We evaluated rates of abnormal interpretation and breast cancer diagnosis among all short-interval follow-up examinations and for each category of patient and radiologist characteristics. We then evaluated the sensitivity and specificity among all examinations and for each category of patient and radiologist characteristics using the standard 12- month follow-up interval for detecting breast cancer . Because guidelines for short-interval follow-up examinations suggest that women should return for a second short-interval follow-up examination after 6 months, we also calculated sensitivity and specificity using a 6-month outcome interval.

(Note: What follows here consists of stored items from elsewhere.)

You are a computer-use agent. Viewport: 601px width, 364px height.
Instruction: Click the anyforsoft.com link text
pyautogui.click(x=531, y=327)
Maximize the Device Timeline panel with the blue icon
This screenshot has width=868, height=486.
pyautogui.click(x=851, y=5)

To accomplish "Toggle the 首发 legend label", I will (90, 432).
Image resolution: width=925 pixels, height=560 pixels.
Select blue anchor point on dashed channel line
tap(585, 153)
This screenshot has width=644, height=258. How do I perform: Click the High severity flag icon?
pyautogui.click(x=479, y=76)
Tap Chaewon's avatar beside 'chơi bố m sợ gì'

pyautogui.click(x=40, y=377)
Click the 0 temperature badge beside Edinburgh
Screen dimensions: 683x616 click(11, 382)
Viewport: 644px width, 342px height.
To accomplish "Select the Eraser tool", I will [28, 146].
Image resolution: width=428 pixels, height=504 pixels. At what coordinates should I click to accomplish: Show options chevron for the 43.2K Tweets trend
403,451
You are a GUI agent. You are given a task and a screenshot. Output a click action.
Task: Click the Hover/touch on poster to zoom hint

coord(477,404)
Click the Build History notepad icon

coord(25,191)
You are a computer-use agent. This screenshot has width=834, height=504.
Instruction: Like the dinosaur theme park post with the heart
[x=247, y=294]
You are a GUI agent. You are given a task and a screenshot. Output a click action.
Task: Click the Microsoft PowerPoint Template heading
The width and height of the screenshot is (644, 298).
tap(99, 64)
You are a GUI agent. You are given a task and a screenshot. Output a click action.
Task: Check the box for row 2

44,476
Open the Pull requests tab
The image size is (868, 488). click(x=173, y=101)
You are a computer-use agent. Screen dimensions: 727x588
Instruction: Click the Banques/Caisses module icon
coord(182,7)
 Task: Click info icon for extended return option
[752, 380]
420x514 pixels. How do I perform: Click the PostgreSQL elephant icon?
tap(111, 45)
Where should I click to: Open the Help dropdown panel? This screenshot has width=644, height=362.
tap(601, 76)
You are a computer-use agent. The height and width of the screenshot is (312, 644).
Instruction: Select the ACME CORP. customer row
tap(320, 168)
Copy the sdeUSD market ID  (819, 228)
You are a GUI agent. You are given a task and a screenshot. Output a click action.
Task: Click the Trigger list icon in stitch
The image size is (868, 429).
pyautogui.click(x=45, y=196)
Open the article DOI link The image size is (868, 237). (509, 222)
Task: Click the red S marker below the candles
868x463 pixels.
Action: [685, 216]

Positive examinations were defined as those with a final BI-RADS assessment of 4, 5, or 0 with a recommendation for biopsy after the completion of all diagnostic workup. Negative examinations were defined as those with a final BI-RADS assessment of 1, 2, 3, or 0 without recommendation for biopsy. We determined final BI-RADS assessments by looking for the first non-0 assessment from additional imaging within 180 days of the short-interval follow-up mammogram; however, some 0 assessments remained unresolved. We defined the abnormal interpretation rate as the number of positive examinations divided by the total number of examinations. The definitions we used for sensitivity and specificity are as follows:
The 6- and 12-month definitions were not mutually exclusive (i.e., cancers included in the 6-month definition were also included in the 12-month definition). We matched cancer laterality among unilateral short-interval follow-up mammograms so that cancers diagnosed only in the same breast as the unilateral examination were counted as a cancer diagnosis. If a cancer was diagnosed in the opposite breast, it was not counted as a cancer diagnosis for the calculation of sensitivity, and instead was included as a negative examination in the calculation of specificity. We calculated 95% CIs for sensitivity and specificity using the robust variance estimates from generalized estimating equations (GEE) with an exchangeable correlation structure to account for correlation within radiologists who interpreted more than one short-interval follow-up mammogram .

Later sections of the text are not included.